(Stored records)
━━━

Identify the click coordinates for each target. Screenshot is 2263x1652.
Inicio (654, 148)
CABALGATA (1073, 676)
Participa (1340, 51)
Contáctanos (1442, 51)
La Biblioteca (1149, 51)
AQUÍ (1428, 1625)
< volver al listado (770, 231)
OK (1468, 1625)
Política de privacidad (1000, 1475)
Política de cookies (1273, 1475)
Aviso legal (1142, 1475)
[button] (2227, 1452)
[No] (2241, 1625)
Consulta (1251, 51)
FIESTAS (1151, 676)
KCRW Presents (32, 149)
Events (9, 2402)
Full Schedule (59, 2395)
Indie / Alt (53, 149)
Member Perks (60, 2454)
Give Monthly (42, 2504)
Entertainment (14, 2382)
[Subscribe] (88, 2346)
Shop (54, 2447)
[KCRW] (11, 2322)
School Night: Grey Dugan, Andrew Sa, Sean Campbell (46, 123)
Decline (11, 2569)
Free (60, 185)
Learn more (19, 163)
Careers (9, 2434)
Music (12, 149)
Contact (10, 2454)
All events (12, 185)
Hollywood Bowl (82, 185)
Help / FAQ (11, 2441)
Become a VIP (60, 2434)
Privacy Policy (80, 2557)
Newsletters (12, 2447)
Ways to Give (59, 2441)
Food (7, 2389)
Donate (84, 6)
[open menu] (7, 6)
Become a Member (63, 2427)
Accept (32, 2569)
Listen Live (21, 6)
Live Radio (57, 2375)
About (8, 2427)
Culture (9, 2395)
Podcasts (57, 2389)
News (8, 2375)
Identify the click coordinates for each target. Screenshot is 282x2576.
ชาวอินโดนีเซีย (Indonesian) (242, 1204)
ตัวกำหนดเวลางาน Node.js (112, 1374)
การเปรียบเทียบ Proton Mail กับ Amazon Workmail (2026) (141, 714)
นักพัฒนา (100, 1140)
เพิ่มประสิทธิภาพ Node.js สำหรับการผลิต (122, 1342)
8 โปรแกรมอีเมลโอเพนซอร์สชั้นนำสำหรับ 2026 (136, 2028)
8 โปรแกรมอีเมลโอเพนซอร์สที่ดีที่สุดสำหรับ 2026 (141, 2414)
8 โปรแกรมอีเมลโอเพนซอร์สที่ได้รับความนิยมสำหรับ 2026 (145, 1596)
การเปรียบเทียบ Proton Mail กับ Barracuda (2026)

━━━

**What is required:** Every single record must be transcribed exactly as it stands.

**Response:**
Identify the click coordinates for each target. Screenshot is 2263x1652.
Inicio (654, 148)
CABALGATA (1073, 676)
Participa (1340, 51)
Contáctanos (1442, 51)
La Biblioteca (1149, 51)
AQUÍ (1428, 1625)
< volver al listado (770, 231)
OK (1468, 1625)
Política de privacidad (1000, 1475)
Política de cookies (1273, 1475)
Aviso legal (1142, 1475)
[button] (2227, 1452)
[No] (2241, 1625)
Consulta (1251, 51)
FIESTAS (1151, 676)
KCRW Presents (32, 149)
Events (9, 2402)
Full Schedule (59, 2395)
Indie / Alt (53, 149)
Member Perks (60, 2454)
Give Monthly (42, 2504)
Entertainment (14, 2382)
[Subscribe] (88, 2346)
Shop (54, 2447)
[KCRW] (11, 2322)
School Night: Grey Dugan, Andrew Sa, Sean Campbell (46, 123)
Decline (11, 2569)
Free (60, 185)
Learn more (19, 163)
Careers (9, 2434)
Music (12, 149)
Contact (10, 2454)
All events (12, 185)
Hollywood Bowl (82, 185)
Help / FAQ (11, 2441)
Become a VIP (60, 2434)
Privacy Policy (80, 2557)
Newsletters (12, 2447)
Ways to Give (59, 2441)
Food (7, 2389)
Donate (84, 6)
[open menu] (7, 6)
Become a Member (63, 2427)
Accept (32, 2569)
Listen Live (21, 6)
Live Radio (57, 2375)
About (8, 2427)
Culture (9, 2395)
Podcasts (57, 2389)
News (8, 2375)
Identify the click coordinates for each target. Screenshot is 282x2576.
ชาวอินโดนีเซีย (Indonesian) (242, 1204)
ตัวกำหนดเวลางาน Node.js (112, 1374)
การเปรียบเทียบ Proton Mail กับ Amazon Workmail (2026) (141, 714)
นักพัฒนา (100, 1140)
เพิ่มประสิทธิภาพ Node.js สำหรับการผลิต (122, 1342)
8 โปรแกรมอีเมลโอเพนซอร์สชั้นนำสำหรับ 2026 (136, 2028)
8 โปรแกรมอีเมลโอเพนซอร์สที่ดีที่สุดสำหรับ 2026 (141, 2414)
8 โปรแกรมอีเมลโอเพนซอร์สที่ได้รับความนิยมสำหรับ 2026 (145, 1596)
การเปรียบเทียบ Proton Mail กับ Barracuda (2026)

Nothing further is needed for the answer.